Respect’s annual conference was to have been held on 17 November. What happened was that two conferences were held that day, one organised and controlled by the SWP and the other by Galloway and his supporters. Respect has split into two rival organisations. It remains to be seen what the political fall-out will be.
There are a number of lessons to be learned from this.
First, the dishonest tactics of Leninist groups such as the SWP which set up front organisations to attract the support of well-meaning people concerned about some issue. The honest approach would be to say “we are the SWP, this is what we stand for, join us if you agree”. But this is not how Leninist organisations operate. For them, workers are not politically intelligent enough to work things out for themselves and so need to be led – by them. They see themselves as leaders and discontented workers merely as foot soldiers to be used to further their political influence and, ultimately, to help them into power. They really are officers looking for infantry.

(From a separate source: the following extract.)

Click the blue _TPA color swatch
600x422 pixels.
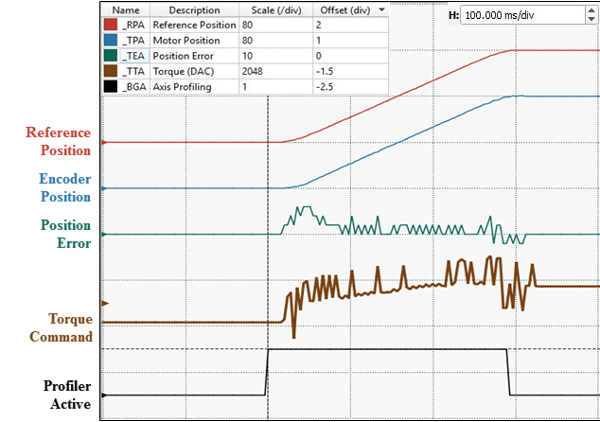pyautogui.click(x=111, y=39)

Second, as workers are not that stupid, they eventually get found out. This happened once before, in the 1970s, when the SWP (and its predecessor IS) managed to obtain considerable influence over the rank-and-file shop stewards movement of the time. They thought they were using the movement for their own Leninist ends. The shop stewards went along with this because they welcomed the research work done by SWP academics and students and the printing facilities the SWP provided. At some point the SWP leadership decided to tighten its control. The shop stewards demurred and eventually a whole section of the SWP was expelled for syndicalist deviationism.

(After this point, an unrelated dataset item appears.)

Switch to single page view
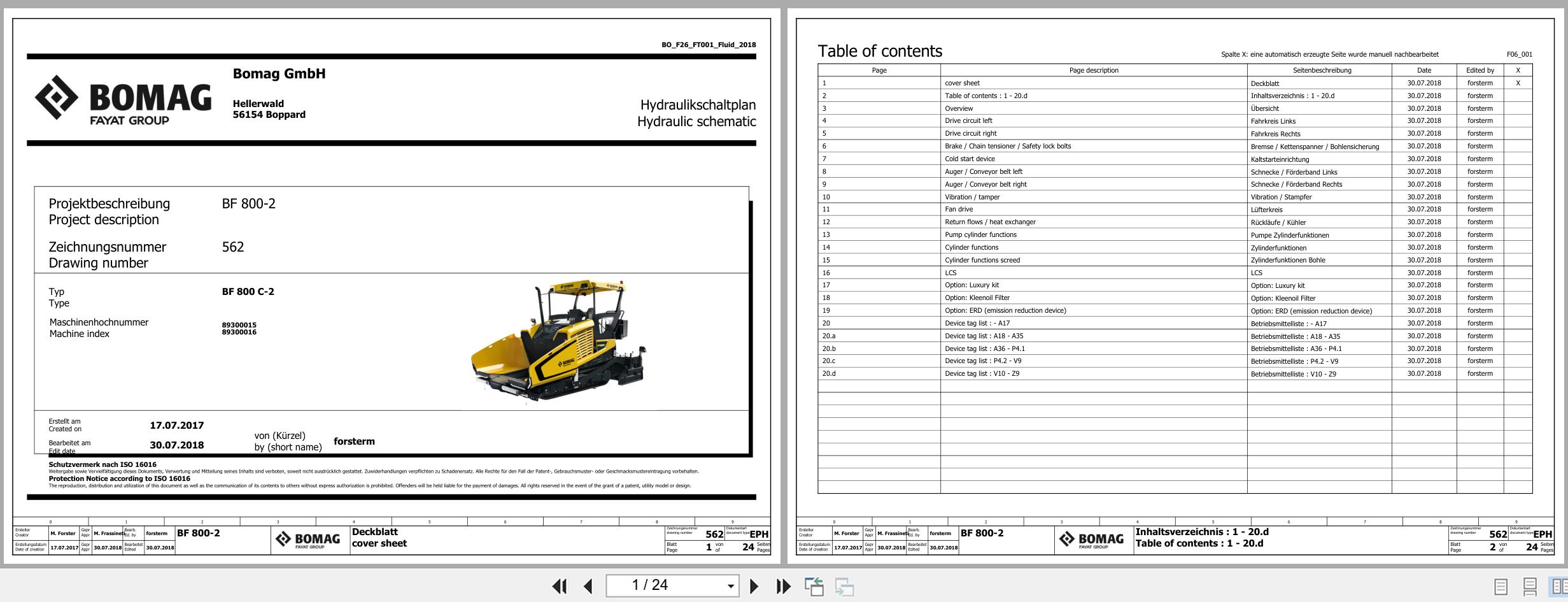The image size is (1568, 602). coord(1501,586)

Third, playing the Muslim card always was playing with fire. The Islamist groups the SWP worked with and hoped to influence were never going to be manipulated by secular Leninists. Once again it was a question of who was using who and of when those who the SWP thought they could manipulate would turn on them. The SWP – together with Galloway and his supporters – must take a heavy responsibility, having encouraged a split in working class in Britain on communalist lines. The SWP might now try to take up a more secularist position, but the damage has been done. Not only have they burnt their own fingers, but they have left a legacy which genuine socialists will have to undo by re-asserting the need for working class to organise on class, not communal, lines.